(This article was suggested by Fairlie Arrow.)
Fairlie writes: “I always have issues with adding fades and other transitions between compound clips in FCPX, especially at the heads, not so much the tails. I understand that you go into the CC and stretch the media when available, however it never seems to work at the head of the CC and i know there’s enough extra media, but the message comes up saying ‘not enough media, will shorten the clips’.”
Yeah, this is a problem because when Final Cut creates a compound clip, it ignores all media not contained inside the clip and locks the duration of the compound clip to the media you have selected for it.
A compound clip “can contain video and audio clip components, clips, and other compound clips. Effectively, each compound clip can be considered a mini project, with its own distinct project properties. Compound clips function just like other clips: you can add them to your project, trim them, retime them, and add effects and transitions. Icons appear on compound clips in the browser and the timeline.” (Final Cut Pro X Help.)
In FCP 7, we called compound clips “nests” – a collection of clips grouped together and treated a single clip.
Here’s a simple example. I have two clips stacked with an effect applied to the top clip. The duration of each clip is six seconds, with handles at the beginning and end of each clip. (You can’t see the handles, but I made sure that it is there.)
NOTE: Compound clips can contain any number of elements, all of which can vary in duration and layer. I’m just keeping this simple for the purposes of this tutorial.
For this example, I created two sets of clips, each runs six seconds with handles. (Again, there is no significance to the duration.)
To create a compound clip, select the clips you want to group, then either choose File > New > Compound Clip or type Option + G.
I now have two compound clips, each containing two separate clips. Note the compound clip icon and file name in the top right corner of each clip.
Since I have plenty of handles for each clip, if I add a transition – such as a dissolve – it should work perfectly.
Except… it doesn’t. The reason is that when the compound clips were created, it “locked” the duration of the compound clip to the duration of the selected media, not the total media available. In other words, it made all the handles disappear.
When you ask FCP X to “Create Transition” what it does it place the transition at the start of the compound clip, thus shortening the compound clip by the duration of the transition.
THERE IS A WORKAROUND
First, and this is important, when you create a compound clip, you are creating a master clip, which you can use multiple times in the same project. It is stored in the Browser.
What this means is that whenever you change a compound clip, you are changing the MASTER clip. If you only use the compound clip once in a project, this isn’t a problem. BUT, if you use the same compound clip more than once in any project in that Library, any changes you make to the compound clip are displayed everywhere.
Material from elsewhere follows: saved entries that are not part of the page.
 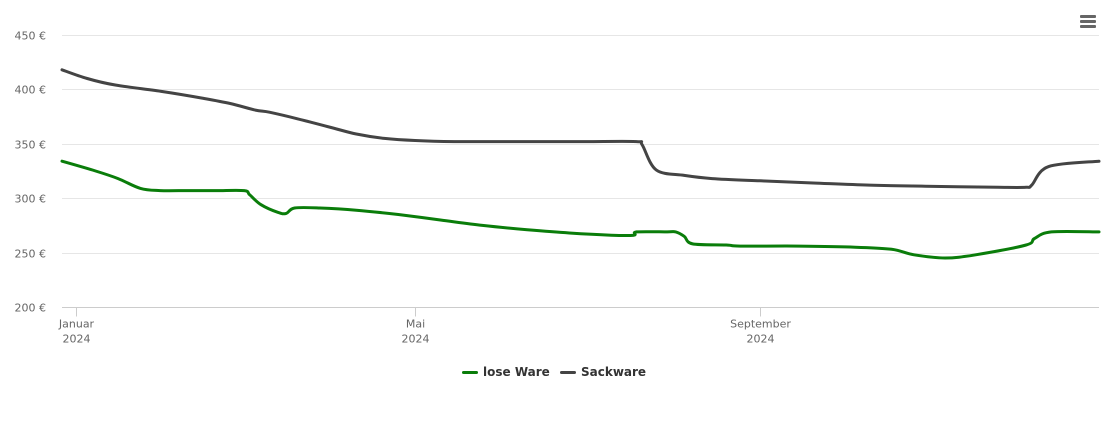 I want to click on x-tick-label: September, so click(x=760, y=324).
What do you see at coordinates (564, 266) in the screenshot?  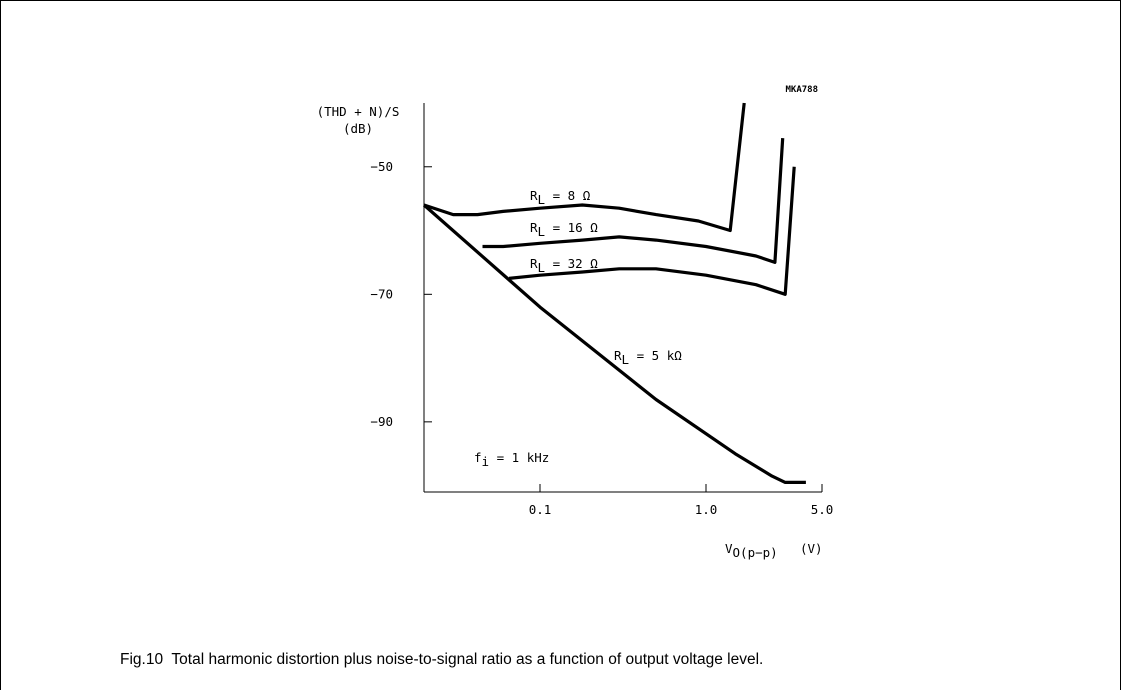 I see `series-label: RL = 32 Ω` at bounding box center [564, 266].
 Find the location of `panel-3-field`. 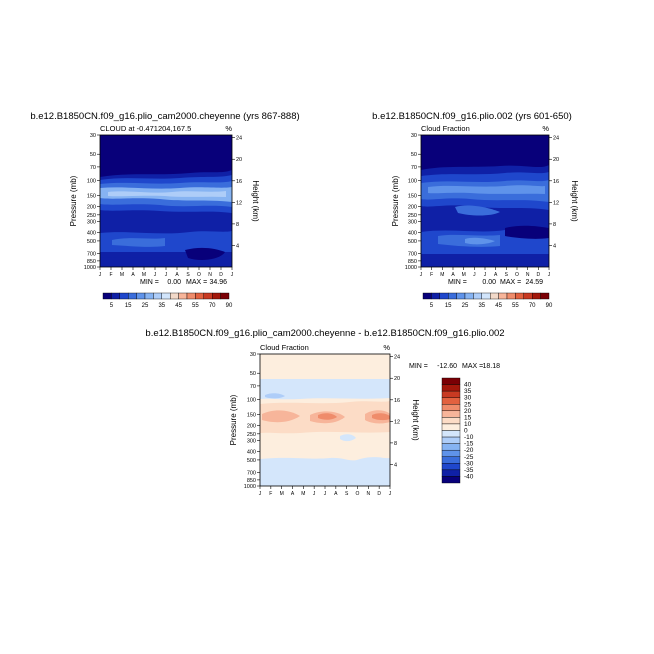

panel-3-field is located at coordinates (325, 420).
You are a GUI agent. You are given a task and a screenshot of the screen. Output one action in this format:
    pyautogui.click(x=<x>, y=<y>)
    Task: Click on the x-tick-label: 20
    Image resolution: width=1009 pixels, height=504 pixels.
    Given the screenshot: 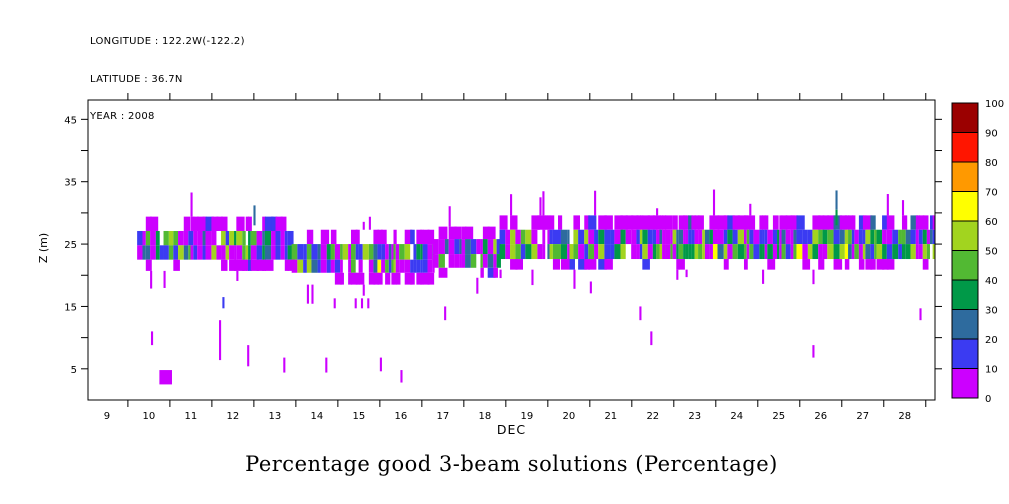 What is the action you would take?
    pyautogui.click(x=568, y=416)
    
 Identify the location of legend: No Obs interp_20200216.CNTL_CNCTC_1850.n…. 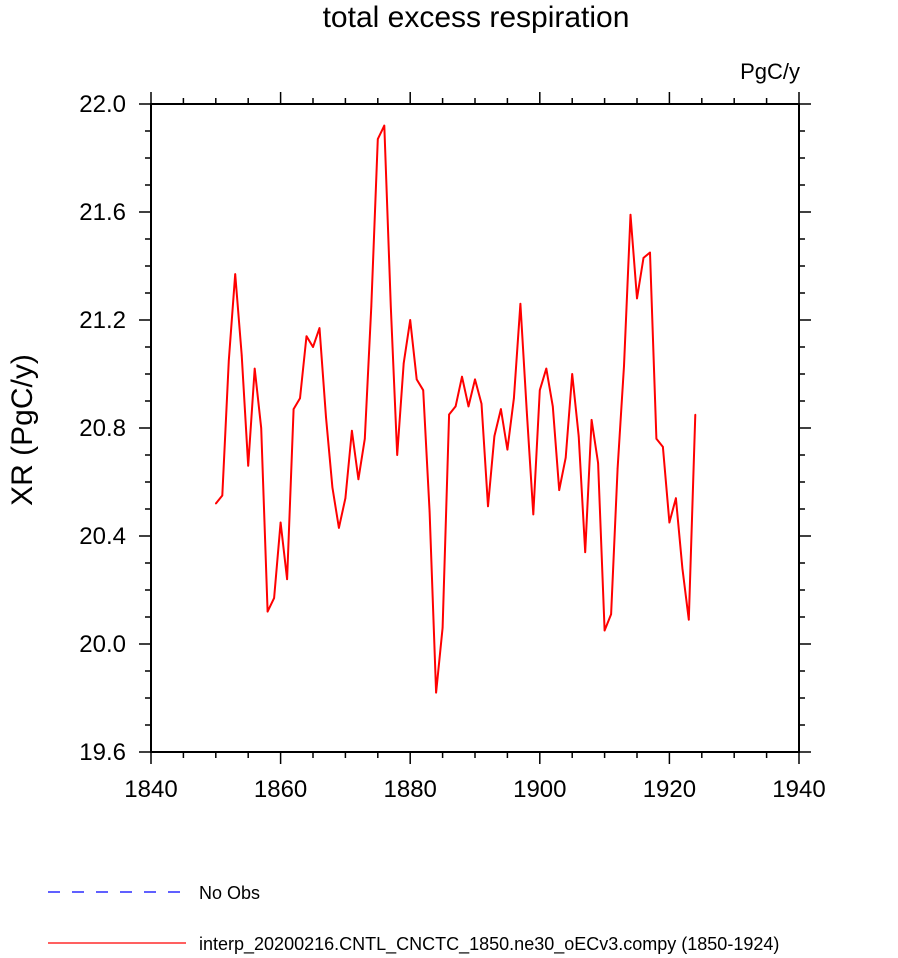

NOTE: You can fix this by making the compound clip “independent.” Check the FCP X help files for instructions on how to do this.
Since in my example we are only using these compound clips once, we don’t need to worry about making them independent.
To fix this problem, we can’t simply trim the edges of the compound clip in the Timeline. See that red bar? That indicates that we are at the end of the media contained by the compound clip. In other word, the compound clip has no “handles;” all the original excess media at the beginning and end of each clip is ignored.
Instead, double-click the compound clip in the Browser to open it for editing. (You can also do this in the Timeline, which I’ll illustrate in a minute.) Note that both clips run 6 seconds.
With the compound clip open for editing, drag the edges of all clips that you need to extend to the right – if you are adding a transition to the end of the compound clip – or to the left – if you are adding a transition to the beginning of the compound clip.
NOTE: When dragging the In of clips to the left, be sure to start first with the clip in the Primary Storyline or you won’t be able to drag it.
Make SURE to drag enough media to be equal to or longer than the duration of the ENTIRE transition. You’ll need to extend the media for all compound clips to which you want to add a transition.
In my example here, I added about a second and a half to the front and back of all clips in the compound clip.
NOTE: What you are doing is adding handles for the dissolve. Only those clips that appear during the transition need to be extended.
Click the “Go-Back” button (Apple calls this the “Timeline History” button) to return to your timeline edit.
WORKING IN THE TIMELINE
Here, I double-clicked the first compound clip to open it from the Timeline. The diagonal lines and white bars indicate the duration boundaries for the compound clip.
Here, I’m extending the clips past the original limit of the compound clip.
Again, click the Go-Back button to return to the timeline.
Now, the yellow edge to the compound clips indicates that I have the handles necessary for the transition.
Type Cmd + T to apply the default transition, or add any other transition of your choice.
Extending the out of a compound clip is easy and works as I’ve described here. Extending the In of a compound clip still presents the red “No More Handles” edge to the leading edge of the clip, even though you added extra video.
In this case, when you extend video at the In for the elements inside the compound clip, be sure to extend the video just equal to the duration of your transition and no more. Then, when you choose Create Transition, you’ll get the results you expect.
Because we are editing the master compound clip, we only need to make this adjustment once for each compound clip. After that, we can easily add transitions to a compound clip whenever we want.